Dieser Krimi interessierte mich für meine Juryarbeit bei den Stuttgarter Kriminächten und ich bedanke mich beim Dumont Verlag für das Leseexemplar.
Cay Rademacher ist ein sehr fleissiger Krimiautor, allein in seiner Provence-Serie um Capitaine Roger Blanc sind bereits 11 Bände erschienen, er widmet sich aber auch historischen Stoffen wie z.B. in der Trümmermörder-Trilogie, die in Hamburg angesiedelt ist. Nun also ein Krimi, der in Köln spielt.
Wir schreiben den März 1945: Köln ist von den Amerikanern besetzt, allerdings nur die linksrheinische Seite, die Brücke, die die Stadt mit dem anderen Ufer verbunden hat, wurde von der Wehrmacht in die Luft gesprengt. Immer wieder werden amerikanische Flugzeuge abgeschossen und ein junger amerikanischer Pilot konnte sich bei solche einem Abschuss mit dem Fallschirm retten. Er landet in der Ruine der Kölner Sankt Kolumba. Sein letzter Blick, bevor er erschossen wird, fällt auf eine Madonnenstatue. Es gibt einen Zeugen für diesen Lynchmord und der amerikanische Befehlshaber beauftragt den jungen Joe Salmon, eigentlich ein Kölner Jude, dem in letzter Sekunde die Emigration in die USA gelang. Joe beginnt mit der fast aussichtslosen Suche, aber er sucht noch nach zwei weiteren Menschen, mit denen er vor seiner Flucht eng verbunden war: Jakub, ebenfalls Jude und Hilda, das Mädchen, in das er hoffnungslos verliebt war…..

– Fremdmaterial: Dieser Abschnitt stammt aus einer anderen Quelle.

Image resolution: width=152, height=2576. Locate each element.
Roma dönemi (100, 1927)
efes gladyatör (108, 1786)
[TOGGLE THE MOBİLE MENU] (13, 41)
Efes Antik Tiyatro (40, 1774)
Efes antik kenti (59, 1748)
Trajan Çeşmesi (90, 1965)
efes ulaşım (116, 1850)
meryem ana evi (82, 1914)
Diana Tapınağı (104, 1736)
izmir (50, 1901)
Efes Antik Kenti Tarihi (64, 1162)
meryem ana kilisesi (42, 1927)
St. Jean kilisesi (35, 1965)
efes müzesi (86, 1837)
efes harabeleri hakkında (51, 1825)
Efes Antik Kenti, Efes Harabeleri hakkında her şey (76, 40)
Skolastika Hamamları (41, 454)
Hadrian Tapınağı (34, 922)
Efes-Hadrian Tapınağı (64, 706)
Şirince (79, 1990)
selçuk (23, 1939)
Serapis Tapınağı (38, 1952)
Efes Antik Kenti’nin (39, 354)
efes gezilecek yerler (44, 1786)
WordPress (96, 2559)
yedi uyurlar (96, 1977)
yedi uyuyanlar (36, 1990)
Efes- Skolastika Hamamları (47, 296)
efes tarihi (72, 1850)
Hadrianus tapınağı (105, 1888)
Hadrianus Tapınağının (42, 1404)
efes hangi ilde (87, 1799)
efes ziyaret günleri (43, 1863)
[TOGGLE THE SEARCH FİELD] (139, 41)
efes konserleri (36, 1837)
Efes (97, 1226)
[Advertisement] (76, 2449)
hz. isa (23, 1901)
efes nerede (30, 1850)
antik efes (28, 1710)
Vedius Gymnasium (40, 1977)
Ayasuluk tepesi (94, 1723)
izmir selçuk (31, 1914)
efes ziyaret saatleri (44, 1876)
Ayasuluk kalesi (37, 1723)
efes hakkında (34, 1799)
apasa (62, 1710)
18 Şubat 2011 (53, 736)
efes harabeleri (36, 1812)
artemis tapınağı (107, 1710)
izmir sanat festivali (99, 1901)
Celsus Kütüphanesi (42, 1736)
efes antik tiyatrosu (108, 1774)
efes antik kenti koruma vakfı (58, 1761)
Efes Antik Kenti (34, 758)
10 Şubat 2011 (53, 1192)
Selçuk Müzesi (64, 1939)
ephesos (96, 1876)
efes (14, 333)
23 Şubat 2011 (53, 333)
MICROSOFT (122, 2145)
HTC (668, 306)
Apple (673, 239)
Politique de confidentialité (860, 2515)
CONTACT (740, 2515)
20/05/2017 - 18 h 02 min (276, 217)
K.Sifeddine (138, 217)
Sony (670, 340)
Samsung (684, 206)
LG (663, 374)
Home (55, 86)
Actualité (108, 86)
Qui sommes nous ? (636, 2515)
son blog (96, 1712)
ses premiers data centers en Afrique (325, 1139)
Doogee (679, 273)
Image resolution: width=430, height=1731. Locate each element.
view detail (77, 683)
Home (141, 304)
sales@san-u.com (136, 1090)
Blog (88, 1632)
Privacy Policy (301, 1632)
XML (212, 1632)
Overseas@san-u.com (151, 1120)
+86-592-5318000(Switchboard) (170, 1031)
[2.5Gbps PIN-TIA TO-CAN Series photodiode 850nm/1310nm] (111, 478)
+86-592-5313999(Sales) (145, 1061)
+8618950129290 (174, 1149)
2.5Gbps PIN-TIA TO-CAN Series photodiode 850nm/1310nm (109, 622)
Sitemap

Dieser Krimi ist sehr spannend zu lesen, auch wenn ich manchmal das Gefühl hatte, der Autor will zu viel darin unterbringen. Da ist einerseits die Suche nach dem Mörder, die sich zwar schwierig gestaltet, aber durch seine hervorragenden Sprach- und Ortskenntnisse tastet sich Joe langsam voran. Begleitet wird er dabei von Eric Arthur Blair, einem englischen Kriegsreporter, der sich nach Köln durchgegkämpft hat und für englische Zeitungen aus dem zerstörten Deutschland berichten soll. Er wurde später bekannt unter dem Namen George Orwell. Mindestens ebensoviel Raum nimmt jedoch die Suche nach seinen beiden Freunden ein. Während Joe Hilda noch lebend antrifft, wird schnell klar, dass Jakub nicht mehr lebt: Er wurde denunziert.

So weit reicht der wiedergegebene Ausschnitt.